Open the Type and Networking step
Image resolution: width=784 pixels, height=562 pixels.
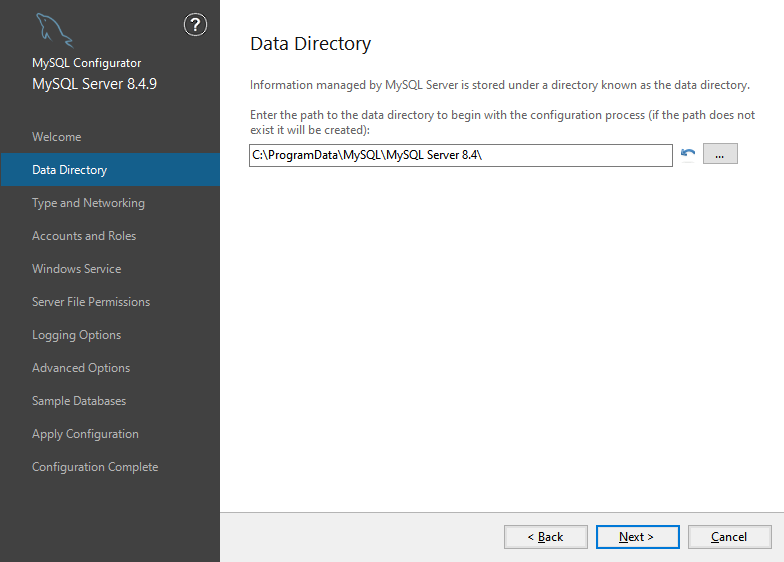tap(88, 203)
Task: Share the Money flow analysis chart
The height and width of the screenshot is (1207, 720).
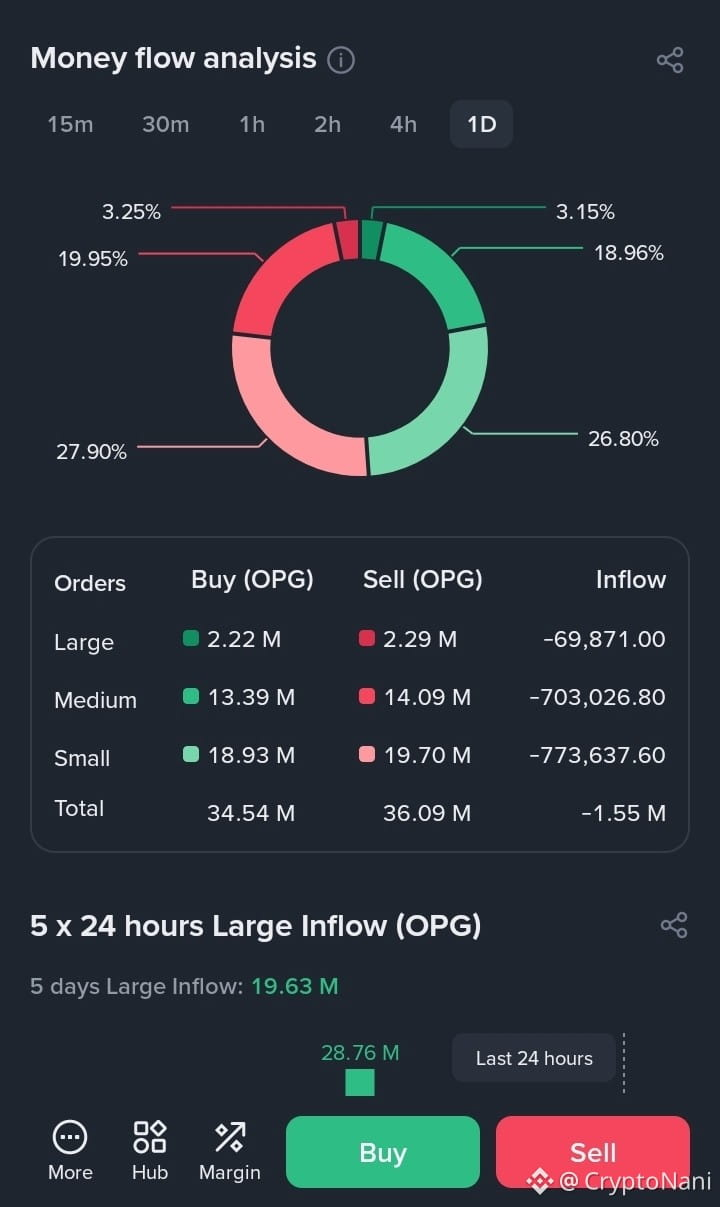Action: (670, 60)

+===+

Task objective ▸ Could you output every line of the data above word for word, leaving out the pictures?

Completed exercise ▸
Open the Type and Networking step
Image resolution: width=784 pixels, height=562 pixels.
tap(88, 203)
Task: Share the Money flow analysis chart
The height and width of the screenshot is (1207, 720).
Action: (670, 60)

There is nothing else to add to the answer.